American historian (1947–2025)

William E. Metcalf, FSA (born December 16, 1947 – August 2, 2025) was an American numismatist, ancient historian, and former curator, who was an expert in the study of Roman coins. He is especially known for his pioneering work on Roman provincial coins and particularly the Roman cistophori of Asia Minor.

== Education ==
Each of his degrees was conferred by the University of Michigan: his A.B. in Latin, with distinction and highest honors, in 1969, his A.M. in classical studies in 1970, and his Ph.D. in classical studies in 1973. There, he was a student of the prominent numismatist Theodore V. Buttrey Jr.

== Career ==
As soon as he received his Ph.D., he became assistant curator of Roman and Byzantine coins at the American Numismatic Society in New York until 1975, when he was promoted to associate curator, while in 1978 he became deputy chief curator; in 1979 he was promoted to chief curator, following the tenure of Margaret Thompson, a position he held until 2000. After his departure, he remained an honorary curator and life fellow of the American Numismatic Society.

He was a visiting professor at several institutions, including Columbia University, Princeton University, University of Padua, Bryn Mawr College, Rutgers University, and New York University. He became curator of coins and medals at the Yale University Art Gallery and professor of classics (adjunct) at Yale University in 2002; in 2007, his position was endowed as the Ben Lee Damsky Curator of Coins and Medals, a post he held until his retirement in 2014.

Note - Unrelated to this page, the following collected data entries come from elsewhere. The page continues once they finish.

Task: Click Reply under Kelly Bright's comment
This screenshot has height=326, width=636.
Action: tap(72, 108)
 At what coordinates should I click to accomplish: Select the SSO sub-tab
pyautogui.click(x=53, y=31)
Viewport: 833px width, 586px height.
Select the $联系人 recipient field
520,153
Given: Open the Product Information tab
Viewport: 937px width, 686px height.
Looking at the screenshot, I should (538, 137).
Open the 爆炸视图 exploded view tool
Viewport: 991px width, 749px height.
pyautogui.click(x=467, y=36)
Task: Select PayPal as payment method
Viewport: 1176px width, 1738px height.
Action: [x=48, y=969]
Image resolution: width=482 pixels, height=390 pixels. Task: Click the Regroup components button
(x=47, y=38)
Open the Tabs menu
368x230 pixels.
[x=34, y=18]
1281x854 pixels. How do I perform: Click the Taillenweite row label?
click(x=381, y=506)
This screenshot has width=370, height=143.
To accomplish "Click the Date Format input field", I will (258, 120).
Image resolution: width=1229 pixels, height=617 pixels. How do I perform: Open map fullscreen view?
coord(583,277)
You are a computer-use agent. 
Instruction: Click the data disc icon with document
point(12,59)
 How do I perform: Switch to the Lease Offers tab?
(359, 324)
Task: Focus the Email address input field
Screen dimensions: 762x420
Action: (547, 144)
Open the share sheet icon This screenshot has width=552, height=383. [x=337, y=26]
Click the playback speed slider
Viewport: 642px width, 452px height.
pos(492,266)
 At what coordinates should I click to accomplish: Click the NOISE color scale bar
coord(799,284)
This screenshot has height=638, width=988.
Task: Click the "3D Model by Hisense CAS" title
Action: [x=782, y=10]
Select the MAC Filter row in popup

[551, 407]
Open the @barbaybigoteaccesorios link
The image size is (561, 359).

==Honors and distinctions==

Metcalf held a number of honors and awards for his research and contributions to numismatics. Notable recognitions include his membership at the Institute for Advanced Study in 1988–1989, election to fellowship in the Society of Antiquaries of London in 1998, the Jeton de Vermeil of the Société française de Numismatique in 2008, and as the honorand of an annual lecture series in numismatics by the Archaeological Institute of America. In 2018, the American Numismatic Society published a Festschrift in his honor; it was edited by Nathan T. Elkins and Jane DeRose Evans and is entitled Concordia Disciplinarum: Essays on Ancient Coinage, History and Archaeology in Honor of William E. Metcalf. He received the 2024 Archer M. Huntington Award and Medal from the American Numismatic Society, and delivered the Silvia Mani Hurter Lecture on "The Making of Roman Provincial Coinage (X).

==Selected books==
The Cistophori of Hadrian (New York: American Numismatic Society, 1980).

The Silver Coinage of Caesarea in Cappadocia, Vespasian to Commodus (New York: American Numismatic Society, 1996).

The Later Republican Cistophori (New York: American Numismatic Society, 2017).

(as editor), The Oxford Handbook of Greek and Roman Coinage (Oxford and New York: Oxford University Press, 2012).